Data shown:

* Begin *

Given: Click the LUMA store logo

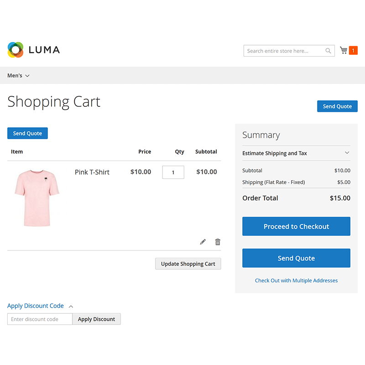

* End *
* Begin *

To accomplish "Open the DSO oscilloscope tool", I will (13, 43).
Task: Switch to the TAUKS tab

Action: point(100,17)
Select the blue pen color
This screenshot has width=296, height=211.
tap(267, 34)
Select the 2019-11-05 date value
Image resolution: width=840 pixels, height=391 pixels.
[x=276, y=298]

* End *

Exercise prompt: Rewrite everything from the line containing "Select the blue pen color" down to the line containing "[x=276, y=298]", changing "blue" to "red" and leaving the rest untouched.

Complete response:
Select the red pen color
This screenshot has width=296, height=211.
tap(267, 34)
Select the 2019-11-05 date value
Image resolution: width=840 pixels, height=391 pixels.
[x=276, y=298]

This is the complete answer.